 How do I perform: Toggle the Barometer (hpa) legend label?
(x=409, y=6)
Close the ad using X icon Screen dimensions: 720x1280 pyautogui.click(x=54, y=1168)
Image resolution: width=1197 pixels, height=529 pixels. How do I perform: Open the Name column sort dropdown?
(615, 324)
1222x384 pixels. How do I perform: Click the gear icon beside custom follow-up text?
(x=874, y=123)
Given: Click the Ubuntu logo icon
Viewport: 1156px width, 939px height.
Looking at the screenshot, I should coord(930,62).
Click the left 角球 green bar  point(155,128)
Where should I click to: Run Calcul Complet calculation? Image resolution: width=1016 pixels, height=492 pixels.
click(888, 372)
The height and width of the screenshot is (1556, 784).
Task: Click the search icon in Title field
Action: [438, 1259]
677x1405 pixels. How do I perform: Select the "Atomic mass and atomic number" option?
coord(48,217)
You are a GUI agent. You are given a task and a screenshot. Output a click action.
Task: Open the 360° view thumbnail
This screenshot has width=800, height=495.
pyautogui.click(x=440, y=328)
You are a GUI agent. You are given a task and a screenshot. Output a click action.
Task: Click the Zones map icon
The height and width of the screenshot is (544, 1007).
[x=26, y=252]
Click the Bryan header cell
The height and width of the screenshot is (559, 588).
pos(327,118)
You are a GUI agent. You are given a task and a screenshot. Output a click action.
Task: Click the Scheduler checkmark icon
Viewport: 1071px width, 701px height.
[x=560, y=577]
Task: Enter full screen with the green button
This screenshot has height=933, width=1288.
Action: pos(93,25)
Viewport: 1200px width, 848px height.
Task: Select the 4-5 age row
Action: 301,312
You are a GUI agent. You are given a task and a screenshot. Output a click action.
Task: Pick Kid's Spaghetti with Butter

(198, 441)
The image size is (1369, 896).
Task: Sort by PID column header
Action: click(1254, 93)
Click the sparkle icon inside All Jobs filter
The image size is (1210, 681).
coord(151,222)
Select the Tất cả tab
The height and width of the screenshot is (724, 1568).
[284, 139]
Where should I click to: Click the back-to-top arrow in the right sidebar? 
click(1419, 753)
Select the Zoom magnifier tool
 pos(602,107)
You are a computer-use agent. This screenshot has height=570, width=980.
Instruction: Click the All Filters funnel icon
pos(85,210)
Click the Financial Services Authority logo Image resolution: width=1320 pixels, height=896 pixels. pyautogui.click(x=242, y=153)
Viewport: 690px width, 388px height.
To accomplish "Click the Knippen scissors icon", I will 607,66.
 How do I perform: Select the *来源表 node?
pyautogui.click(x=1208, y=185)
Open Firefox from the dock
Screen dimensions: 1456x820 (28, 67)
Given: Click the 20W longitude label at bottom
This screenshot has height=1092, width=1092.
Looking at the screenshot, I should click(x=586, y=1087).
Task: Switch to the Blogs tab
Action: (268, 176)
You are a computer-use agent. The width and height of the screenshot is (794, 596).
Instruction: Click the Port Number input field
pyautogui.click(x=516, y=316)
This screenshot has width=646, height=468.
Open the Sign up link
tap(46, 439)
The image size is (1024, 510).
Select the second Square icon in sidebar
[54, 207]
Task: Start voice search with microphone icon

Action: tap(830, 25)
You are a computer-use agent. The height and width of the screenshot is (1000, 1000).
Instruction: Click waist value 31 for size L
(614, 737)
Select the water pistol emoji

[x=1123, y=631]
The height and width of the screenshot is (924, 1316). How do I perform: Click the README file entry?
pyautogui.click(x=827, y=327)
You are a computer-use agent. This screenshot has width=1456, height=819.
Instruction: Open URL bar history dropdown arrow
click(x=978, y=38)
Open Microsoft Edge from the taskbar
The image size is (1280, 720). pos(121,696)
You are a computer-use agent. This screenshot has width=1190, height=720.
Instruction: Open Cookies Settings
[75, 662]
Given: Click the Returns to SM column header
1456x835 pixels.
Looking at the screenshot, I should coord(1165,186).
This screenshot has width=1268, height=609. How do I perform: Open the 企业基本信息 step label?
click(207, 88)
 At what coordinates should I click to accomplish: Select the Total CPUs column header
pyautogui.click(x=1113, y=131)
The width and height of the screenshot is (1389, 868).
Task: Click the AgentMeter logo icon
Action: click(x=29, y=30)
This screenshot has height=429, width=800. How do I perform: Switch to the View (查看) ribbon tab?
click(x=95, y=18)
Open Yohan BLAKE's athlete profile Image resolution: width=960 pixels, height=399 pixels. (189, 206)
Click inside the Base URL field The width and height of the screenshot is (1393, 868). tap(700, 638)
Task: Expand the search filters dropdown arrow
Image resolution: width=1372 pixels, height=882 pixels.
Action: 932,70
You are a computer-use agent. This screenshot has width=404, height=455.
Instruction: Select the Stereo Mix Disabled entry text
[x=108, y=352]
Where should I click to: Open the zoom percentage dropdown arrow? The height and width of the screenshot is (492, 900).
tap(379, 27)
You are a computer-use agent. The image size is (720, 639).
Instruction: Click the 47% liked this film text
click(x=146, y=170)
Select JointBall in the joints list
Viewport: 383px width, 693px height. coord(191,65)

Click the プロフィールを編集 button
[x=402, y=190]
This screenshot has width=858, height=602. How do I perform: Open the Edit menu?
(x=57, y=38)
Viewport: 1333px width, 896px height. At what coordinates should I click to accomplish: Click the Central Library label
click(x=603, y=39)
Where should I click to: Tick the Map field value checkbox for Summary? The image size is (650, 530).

------------------------------

Problem »
Swap every "Output a click action" in the entries above for "Return a click action" and rewrite all the entries with nothing else changed.

Expected answer »
 How do I perform: Toggle the Barometer (hpa) legend label?
(x=409, y=6)
Close the ad using X icon Screen dimensions: 720x1280 pyautogui.click(x=54, y=1168)
Image resolution: width=1197 pixels, height=529 pixels. How do I perform: Open the Name column sort dropdown?
(615, 324)
1222x384 pixels. How do I perform: Click the gear icon beside custom follow-up text?
(x=874, y=123)
Given: Click the Ubuntu logo icon
Viewport: 1156px width, 939px height.
Looking at the screenshot, I should coord(930,62).
Click the left 角球 green bar  point(155,128)
Where should I click to: Run Calcul Complet calculation? Image resolution: width=1016 pixels, height=492 pixels.
click(888, 372)
The height and width of the screenshot is (1556, 784).
Task: Click the search icon in Title field
Action: [438, 1259]
677x1405 pixels. How do I perform: Select the "Atomic mass and atomic number" option?
coord(48,217)
You are a GUI agent. You are given a task and a screenshot. Return a click action.
Task: Open the 360° view thumbnail
This screenshot has width=800, height=495.
pyautogui.click(x=440, y=328)
You are a GUI agent. You are given a task and a screenshot. Return a click action.
Task: Click the Zones map icon
The height and width of the screenshot is (544, 1007).
[x=26, y=252]
Click the Bryan header cell
The height and width of the screenshot is (559, 588).
pos(327,118)
You are a GUI agent. You are given a task and a screenshot. Return a click action.
Task: Click the Scheduler checkmark icon
Viewport: 1071px width, 701px height.
[x=560, y=577]
Task: Enter full screen with the green button
This screenshot has height=933, width=1288.
Action: pos(93,25)
Viewport: 1200px width, 848px height.
Task: Select the 4-5 age row
Action: 301,312
You are a GUI agent. You are given a task and a screenshot. Return a click action.
Task: Pick Kid's Spaghetti with Butter

(198, 441)
The image size is (1369, 896).
Task: Sort by PID column header
Action: click(1254, 93)
Click the sparkle icon inside All Jobs filter
The image size is (1210, 681).
coord(151,222)
Select the Tất cả tab
The height and width of the screenshot is (724, 1568).
[284, 139]
Where should I click to: Click the back-to-top arrow in the right sidebar? 
click(1419, 753)
Select the Zoom magnifier tool
 pos(602,107)
You are a computer-use agent. This screenshot has height=570, width=980.
Instruction: Click the All Filters funnel icon
pos(85,210)
Click the Financial Services Authority logo Image resolution: width=1320 pixels, height=896 pixels. pyautogui.click(x=242, y=153)
Viewport: 690px width, 388px height.
To accomplish "Click the Knippen scissors icon", I will 607,66.
 How do I perform: Select the *来源表 node?
pyautogui.click(x=1208, y=185)
Open Firefox from the dock
Screen dimensions: 1456x820 (28, 67)
Given: Click the 20W longitude label at bottom
This screenshot has height=1092, width=1092.
Looking at the screenshot, I should click(x=586, y=1087).
Task: Switch to the Blogs tab
Action: (268, 176)
You are a computer-use agent. The width and height of the screenshot is (794, 596).
Instruction: Click the Port Number input field
pyautogui.click(x=516, y=316)
This screenshot has width=646, height=468.
Open the Sign up link
tap(46, 439)
The image size is (1024, 510).
Select the second Square icon in sidebar
[54, 207]
Task: Start voice search with microphone icon

Action: tap(830, 25)
You are a computer-use agent. The height and width of the screenshot is (1000, 1000).
Instruction: Click waist value 31 for size L
(614, 737)
Select the water pistol emoji

[x=1123, y=631]
The height and width of the screenshot is (924, 1316). How do I perform: Click the README file entry?
pyautogui.click(x=827, y=327)
You are a computer-use agent. This screenshot has width=1456, height=819.
Instruction: Open URL bar history dropdown arrow
click(x=978, y=38)
Open Microsoft Edge from the taskbar
The image size is (1280, 720). pos(121,696)
You are a computer-use agent. This screenshot has width=1190, height=720.
Instruction: Open Cookies Settings
[75, 662]
Given: Click the Returns to SM column header
1456x835 pixels.
Looking at the screenshot, I should coord(1165,186).
This screenshot has width=1268, height=609. How do I perform: Open the 企业基本信息 step label?
click(207, 88)
 At what coordinates should I click to accomplish: Select the Total CPUs column header
pyautogui.click(x=1113, y=131)
The width and height of the screenshot is (1389, 868).
Task: Click the AgentMeter logo icon
Action: click(x=29, y=30)
This screenshot has height=429, width=800. How do I perform: Switch to the View (查看) ribbon tab?
click(x=95, y=18)
Open Yohan BLAKE's athlete profile Image resolution: width=960 pixels, height=399 pixels. (189, 206)
Click inside the Base URL field The width and height of the screenshot is (1393, 868). tap(700, 638)
Task: Expand the search filters dropdown arrow
Image resolution: width=1372 pixels, height=882 pixels.
Action: 932,70
You are a computer-use agent. This screenshot has width=404, height=455.
Instruction: Select the Stereo Mix Disabled entry text
[x=108, y=352]
Where should I click to: Open the zoom percentage dropdown arrow? The height and width of the screenshot is (492, 900).
tap(379, 27)
You are a computer-use agent. The image size is (720, 639).
Instruction: Click the 47% liked this film text
click(x=146, y=170)
Select JointBall in the joints list
Viewport: 383px width, 693px height. coord(191,65)

Click the プロフィールを編集 button
[x=402, y=190]
This screenshot has width=858, height=602. How do I perform: Open the Edit menu?
(x=57, y=38)
Viewport: 1333px width, 896px height. At what coordinates should I click to accomplish: Click the Central Library label
click(x=603, y=39)
Where should I click to: Tick the Map field value checkbox for Summary? The image size is (650, 530).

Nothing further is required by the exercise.